Пелагея в ту пору была еще молодая, жила она возле кухни в каморке, в которой умещались только кровать, маленький комод и один стул. В углу висела икона Казанской Богоматери в серебряном окладе, с рубиново-красной лампадой и веточкой искусственного цветка, похожего на белую розу. Обедала она на кухне.
Пелагея тайком подкармливала Васеньку, угощая его в своей каморке ломтиками подсоленного черного хлеба, окропленными подсолнечным маслом. Эти тайные кусочки казались ему лакомыми.

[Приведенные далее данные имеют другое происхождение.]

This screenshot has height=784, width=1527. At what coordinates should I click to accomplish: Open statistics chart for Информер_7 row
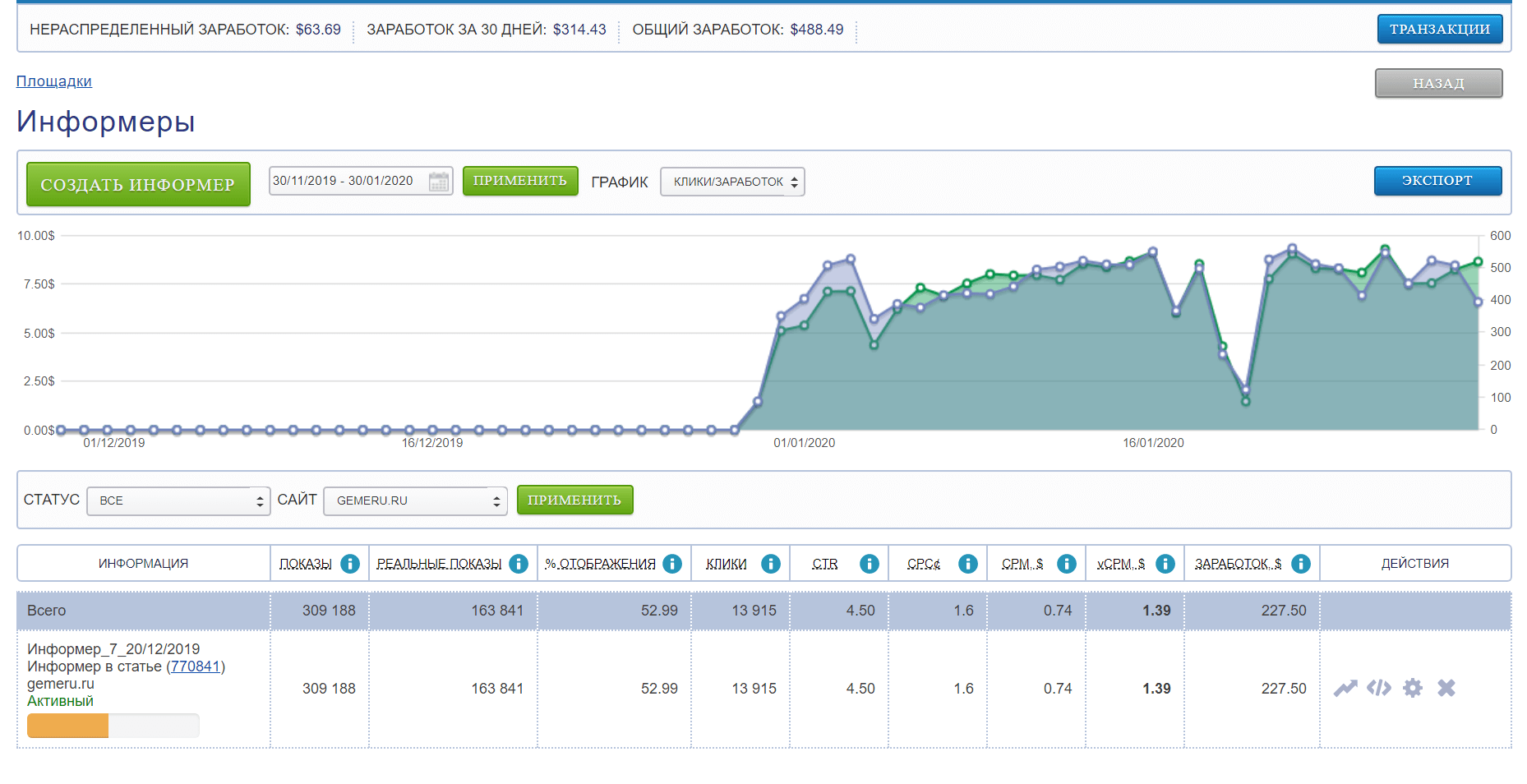coord(1345,688)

Она ворчала, не скрывая гнева, когда жилищная комиссия отобрала у Темляковых лучшие комнаты. Переживала этот разбой, будто была хозяйкой дома, шумно и крикливо, никого не боясь, ругалась, пугая осторожных Темляковых, заставлявших ее молчать.
— Молчу, молчу, Господи, сохрани и помилуй, — откликалась она, поглядывая куда-то в заоградную даль, откуда пришло напастье. — Взяли моду! Приходят, хозяйничают, тьфу! — начинала она опять, вскидывая в ту сторону гневливый взгляд, словно видела злого разбойника за оградой.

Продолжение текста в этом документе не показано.